As you can see on the example above, I have an exact birth date and a spouse's name that could be added to the FamilySearch Family Tree.  All I have to do is click on the small box to the left of the Family Tree name to match these persons.

I did that, and the person in my RootsMagic database is matched to the person already in FamilySearch Family Tree.

3)  Back on the "FamilySearch Central" window, I clicked on "Share data" icon and found the same person on my RootsMagic person list:

Using the screen above, I can share my RootsMagic information with the Family Tree profile, or vice versa.

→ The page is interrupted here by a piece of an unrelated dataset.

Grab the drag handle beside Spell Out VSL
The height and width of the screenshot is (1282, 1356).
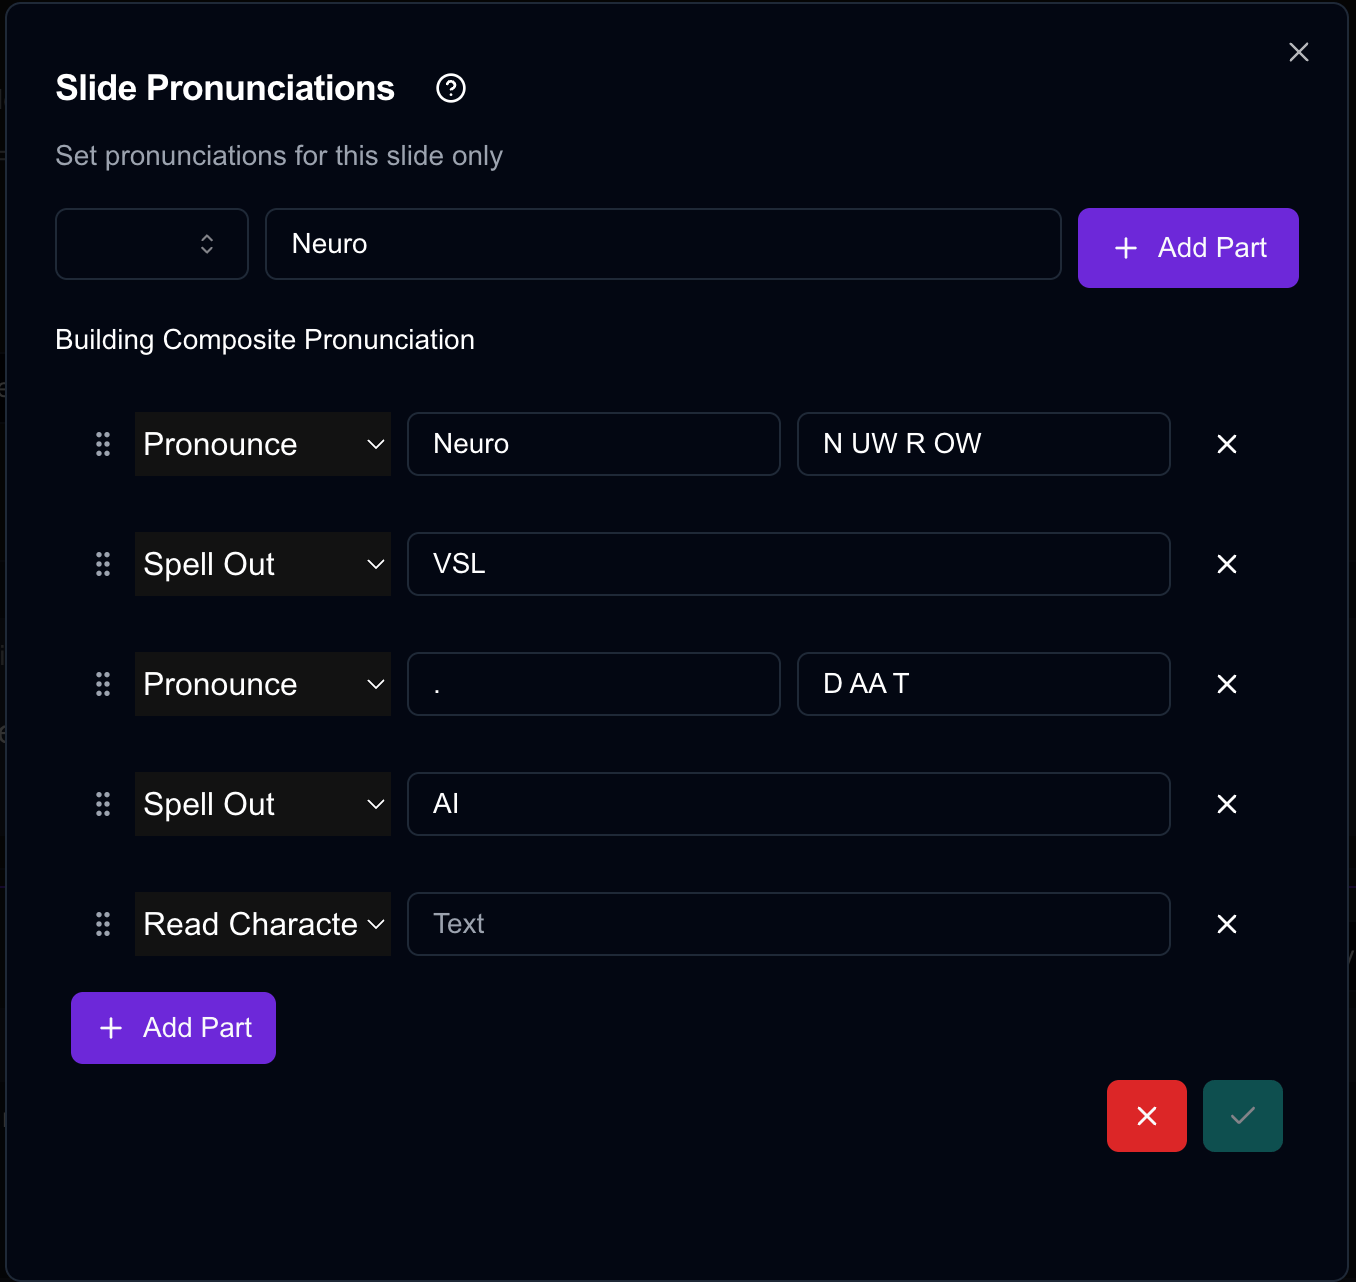102,564
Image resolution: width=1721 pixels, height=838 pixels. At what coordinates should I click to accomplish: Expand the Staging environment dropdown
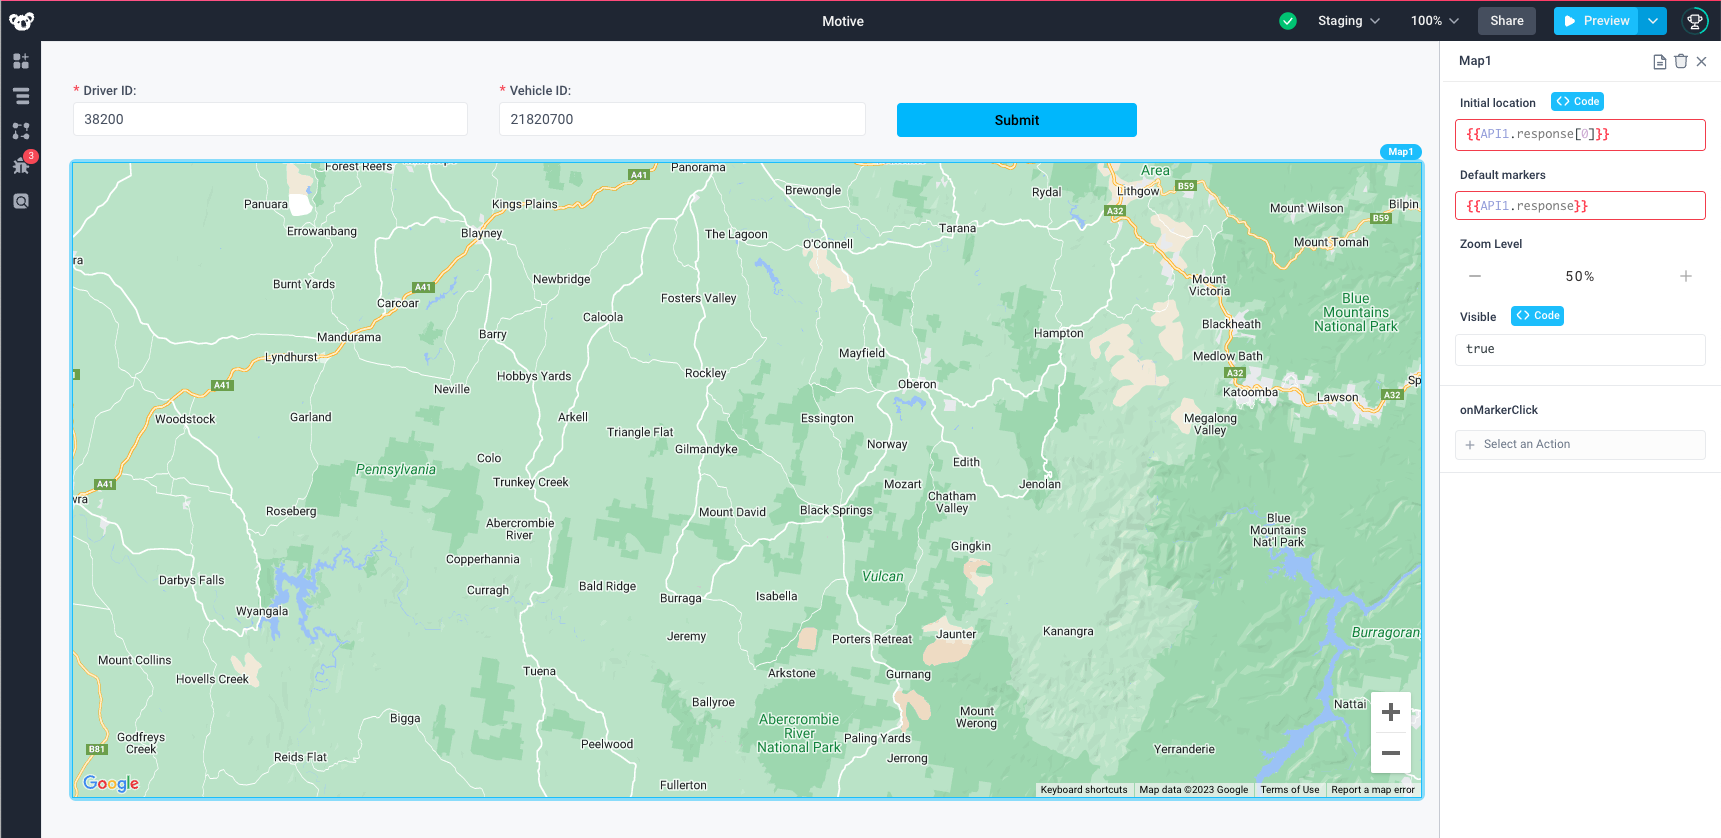pos(1348,21)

4)  The third icon on the "FamilySearch Central" window is the "Import" icon:

If I was starting a new RootsMagic database, I could populate it with information from the FamilySearch Family Tree.  If I am in the Family Tree, I could check the "Me" as a Start person.  If I wanted to add a branch from the Family Tree, I could check "The FamilySearch person with this ID," determine the profile ID number from Family Tree and insert it into the field.  I could select any number of ancestor or descendants generations.  I haven't done this, but it can be done if you trust the information in the Family Tree.  I don't know if Sources and Notes come across (my guess is that they don't), but I'm pretty sure that names, vital dates and places, and relationships come across.  I don't know how extensive the data is for siblings of ancestors.  I guess I could do this in another post.

Why would I want to do this?  If I were performing a One-Name study (say, finding all "Seaver" persons) I could go to the earliest Seaver ancestors in Family Tree, note the profile ID number, and add descendants of the earliest ancestors to my database.  If I was looking for distant cousins who might be DNA matches, or might hold useful family history records, I could easily add many descendants of an ancestor.  The problem with doing this is that the names, dates, places, notes (?), sources (?), and relationships may be inaccurate.  Downloader beware!!

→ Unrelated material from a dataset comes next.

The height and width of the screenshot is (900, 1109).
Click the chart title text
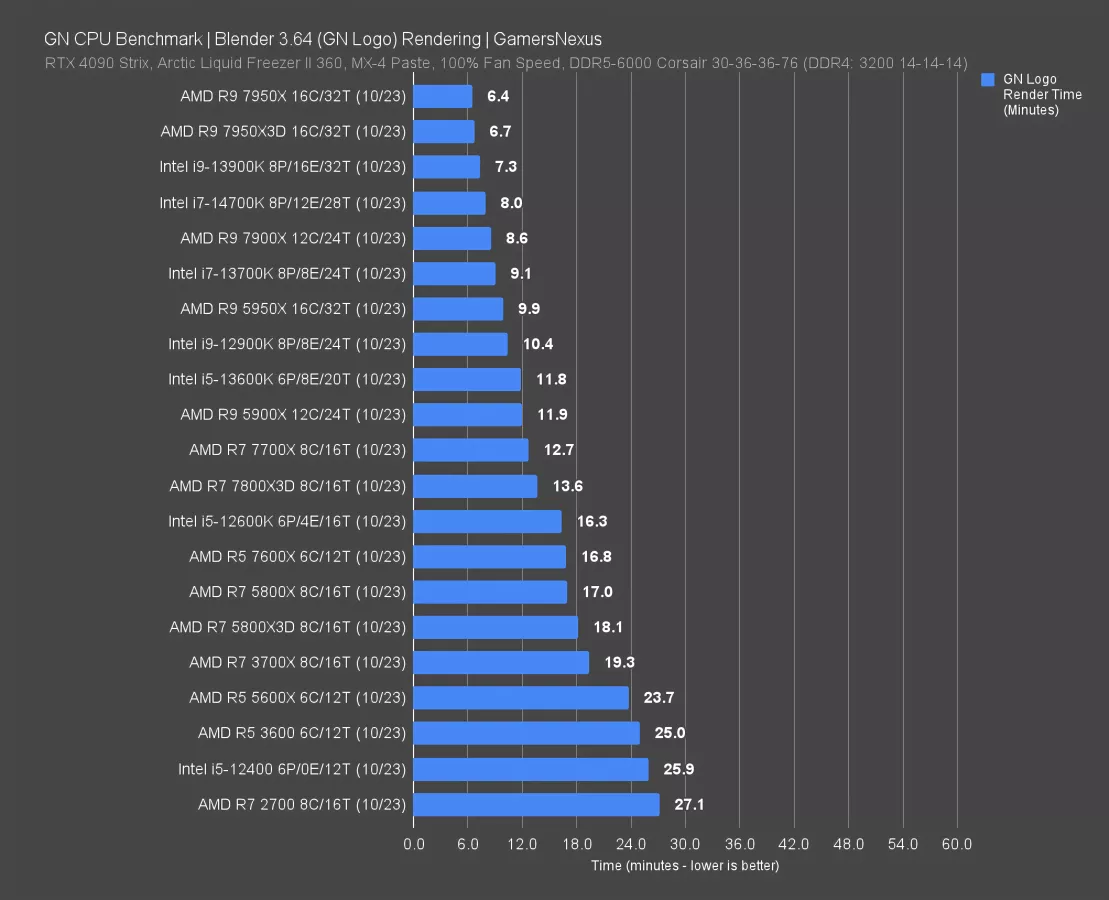[322, 39]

5)  The "AutoMatch" icon on the "FamilySearch Central" window allows a user to set RootsMagic off to automatically find matches in the FamilySearch Family Tree:

The text in the AutoMatch window says:

"AutoMatch will try to find FamilySearch matches for each unmatched person in your RootsMagic file.

"RootsMagic will automatically match your person to FamilySearch, but no actual data will be transferred between your database and FamilySearch.

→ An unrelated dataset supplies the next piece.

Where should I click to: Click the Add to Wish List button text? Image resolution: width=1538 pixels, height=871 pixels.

"AutoMatching can take awhile if you have a large RootsMagic file."

I didn't do this either, but I may try it out later in a separate RootsMagic file.

6)  The "FamilySearch Central" window also tells me, at the bottom, my "Status" - how many of my RootsMagic persons have been matched to profiles in the FamilySearch Family Tree:

Currently, I have 6,230 persons matched, and 38,532 not matched.   I don't know how many persons in my RootsMagic database are NOT in the Family Tree - I would have to AutoMatch the RootsMagic file to find out.

7)  I prefer to manually match my RootsMagic persons family by family rather than match them automatically or by typing data directly into the FamilySearch Family Tree.  This way I can add or edit information systematically one family at a time.  I started out matching my ancestral families, but have started doing some of my Seaver and Carringer one-name study families.

The FamilySearch features built into RootsMagic are the easiest way for me to match persons in my RootsMagic database with persons in the Family Tree, and to share content for a person between the two tree systems.  I can add Notes and Sources to the Family Tree or to RootsMagic in this system also.